When irreverent is too nice for words

As a rule writing in English is very rewarding. It's a flexible language that delights in borrowing terms from other cultures and making them its own. Just goes to show that when done well, appropriation can be a wonderful thing. 

There's a rhythm to English writing that's not present in other languages. It's short, clipped, to the point. But it can also be lyrical when wielded by the right pen. Like, say, Bill Bryson's. Or P.G. Wodehouse's. 

It is, however, terribly lacking in accents. You can do so much with the squiggly things. The straight ones, too. English uses letters, sometimes too many of them but more often than not the same ones used differently. Though he thought about a trough. En français on se gratte la tête pour connaître la difference entre a et à. There's so much artistry in accents that diphthongs cruelly fail to possess, even those that have unnecessary Hs in them. 

But whatever. I write mostly in English because I've been working in that language so much it's almost replaced my mother tongue as far as ease of use is concerned. I think very rarely in French. I certainly dream in English. Even when I'm asleep. 

Which is too bad, in a way, because one thing that only the French language of my youth can do is convey a feeling of being baveux. It's a purely Québécois term, sort of like irreverent but with a lot more zip. (Don't bother looking it up, you'll get lost in drool. No, really.) It doesn't ever get close to being used in English prose. And that's a damn shame. Because a good baveux text, from a good baveux author, is a thing of intense joy. 

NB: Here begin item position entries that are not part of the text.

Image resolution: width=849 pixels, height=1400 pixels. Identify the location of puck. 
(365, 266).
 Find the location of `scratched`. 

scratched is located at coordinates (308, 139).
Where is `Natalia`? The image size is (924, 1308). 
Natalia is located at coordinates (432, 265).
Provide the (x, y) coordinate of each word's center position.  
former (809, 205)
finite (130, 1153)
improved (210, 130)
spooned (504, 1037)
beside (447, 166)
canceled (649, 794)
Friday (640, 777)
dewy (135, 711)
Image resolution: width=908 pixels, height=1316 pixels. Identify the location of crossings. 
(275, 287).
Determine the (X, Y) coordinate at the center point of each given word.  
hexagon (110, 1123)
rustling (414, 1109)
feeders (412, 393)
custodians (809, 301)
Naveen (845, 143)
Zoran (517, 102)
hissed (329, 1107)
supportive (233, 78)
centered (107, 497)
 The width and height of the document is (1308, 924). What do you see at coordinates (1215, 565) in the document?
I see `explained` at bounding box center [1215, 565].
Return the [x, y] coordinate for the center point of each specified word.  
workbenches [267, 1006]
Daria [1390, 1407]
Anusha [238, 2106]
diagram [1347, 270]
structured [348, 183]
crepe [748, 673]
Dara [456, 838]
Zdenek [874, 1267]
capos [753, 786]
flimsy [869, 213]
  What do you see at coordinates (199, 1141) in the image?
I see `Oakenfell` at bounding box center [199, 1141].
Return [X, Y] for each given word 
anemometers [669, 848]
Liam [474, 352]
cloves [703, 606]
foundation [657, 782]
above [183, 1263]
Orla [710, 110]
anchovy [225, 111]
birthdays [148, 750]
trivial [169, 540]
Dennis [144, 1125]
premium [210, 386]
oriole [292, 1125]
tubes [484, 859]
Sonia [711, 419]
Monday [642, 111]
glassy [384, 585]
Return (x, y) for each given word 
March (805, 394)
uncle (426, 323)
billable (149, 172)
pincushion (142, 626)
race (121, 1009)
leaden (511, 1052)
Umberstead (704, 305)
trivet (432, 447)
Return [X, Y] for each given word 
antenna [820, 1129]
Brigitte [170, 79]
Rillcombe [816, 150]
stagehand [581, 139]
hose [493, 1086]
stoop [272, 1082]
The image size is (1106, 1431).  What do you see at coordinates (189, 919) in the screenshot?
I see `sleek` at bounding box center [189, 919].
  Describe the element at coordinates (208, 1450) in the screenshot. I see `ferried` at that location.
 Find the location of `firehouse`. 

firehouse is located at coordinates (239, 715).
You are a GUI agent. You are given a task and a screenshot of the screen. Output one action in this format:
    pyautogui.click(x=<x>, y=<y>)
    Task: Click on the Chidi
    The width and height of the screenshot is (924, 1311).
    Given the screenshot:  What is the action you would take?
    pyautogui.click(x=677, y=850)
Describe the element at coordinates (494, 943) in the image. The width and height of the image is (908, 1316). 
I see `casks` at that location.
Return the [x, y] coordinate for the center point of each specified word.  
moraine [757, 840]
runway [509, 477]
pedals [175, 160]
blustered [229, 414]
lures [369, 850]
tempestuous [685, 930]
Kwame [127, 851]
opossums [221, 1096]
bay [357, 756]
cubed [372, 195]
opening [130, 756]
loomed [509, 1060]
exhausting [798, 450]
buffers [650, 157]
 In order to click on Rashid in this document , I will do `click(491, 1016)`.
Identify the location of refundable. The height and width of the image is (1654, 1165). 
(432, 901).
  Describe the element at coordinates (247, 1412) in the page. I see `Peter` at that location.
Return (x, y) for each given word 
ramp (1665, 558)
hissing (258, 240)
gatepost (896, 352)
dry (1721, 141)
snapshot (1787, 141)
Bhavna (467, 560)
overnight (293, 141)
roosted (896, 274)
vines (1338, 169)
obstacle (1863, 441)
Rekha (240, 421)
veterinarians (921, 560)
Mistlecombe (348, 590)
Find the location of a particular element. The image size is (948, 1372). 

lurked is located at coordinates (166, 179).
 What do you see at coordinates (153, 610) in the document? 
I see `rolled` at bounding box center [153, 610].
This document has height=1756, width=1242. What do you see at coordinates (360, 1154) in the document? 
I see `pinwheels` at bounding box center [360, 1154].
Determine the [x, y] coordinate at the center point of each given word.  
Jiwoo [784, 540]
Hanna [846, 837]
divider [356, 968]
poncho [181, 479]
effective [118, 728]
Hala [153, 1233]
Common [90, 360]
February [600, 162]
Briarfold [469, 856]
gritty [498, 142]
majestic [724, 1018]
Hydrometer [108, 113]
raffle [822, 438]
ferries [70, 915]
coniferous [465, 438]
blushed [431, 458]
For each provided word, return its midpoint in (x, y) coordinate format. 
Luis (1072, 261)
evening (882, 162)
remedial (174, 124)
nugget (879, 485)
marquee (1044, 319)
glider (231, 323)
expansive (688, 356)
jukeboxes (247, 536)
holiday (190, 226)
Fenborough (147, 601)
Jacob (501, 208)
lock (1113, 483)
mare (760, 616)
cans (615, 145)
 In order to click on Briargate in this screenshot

I was reminded of this term and what it means to me by the wonderful Marie-Louise Arsenault who runs the indispensable Plus on est de fous plus on lit radio show on the French side of the CBC. Along with guests and various contributors they chat about current events and books. Lots of books. Some of whose authors the host describes as baveux. I hadn't heard that word in a long while. Much too long. She brought it back for me. 

And it got me thinking. 

I used to write like that a lot more than I do now. I also used to enjoy the act of writing then more than I do now. Maybe being a baveuse is my voice, my tool, what sets my art apart from anyone else's. Maybe when I try to be rational or inspiring I just wind up dull instead. 

I don't like being dull. 

So, herewith and without further ado, although I keep dragging this silly old introduction along for no good reason at all, is my little explanation of why baveuserie is so darn awesome. Oreilles sensibles, s'abstenir. Or in English: Excuse my French. 

Say, to pick an example at random, that you find yourself in need of telling someone to fuck off. You do so, and there you are being rude. You may be entirely justified, mind you. That jerk nearly ran over your son because he couldn't be bothered to look before making his right turn out of the Walmart parking lot, and when you objected he told you to get the hell out of his way. Your outburst is entirely necessary, as far as you're concerned. But there's no denying the rudeness.

Your outburst is necessary, I said, but it's also pretty easy. Anyone can tell someone else to fuck off, especially when they lack the vocabulary to say something else equally powerful. In fact, if you went outside at all this week, you probably witnessed something akin to the scenario herein described. 

What's harder is to tell someone to fuck off and make bystanders eager to see it in action. This usually means giving some indication that your rudeness and righteous indignation are justified on a cosmic scale, as opposed to your own individual yardstick. So that by the time the words come out of your mouth bystanders were wondering when you’d finally snap because they certainly would have already. It’s still rude, but it’s talented and well-timed rudeness. That's why the old fella and his hat got a kick out of it. 

To be baveux (or baveuse if you happen to be a female girl), you have to be able to tell someone to fuck off in a way that makes them look forward to the trip, too. Because not only do you know you're right to tell them this, you've managed to make them aware that they know you're right, too. 

It’s still rude. But it’s well-timed, talented and elegant. That last one by itself is worth the price of admission. 

And to be clear, you don't need to use four-letter words to be baveux. I do sometimes (cough) because when it's used properly, nothing beats it on the adding-some-zip-to-your-prose front. But even if you're prudish - I mean, polite - you can be baveux. You just have to be extraordinarily direct and not at all concerned about sparing other people's feelings. And if your baveuserie rings true, if what you say or write touches people right behind the belly button, then you're well-timed, talented, elegant and sophisticated to boot. 

 Et ça, c'est être baveux à son plus beau.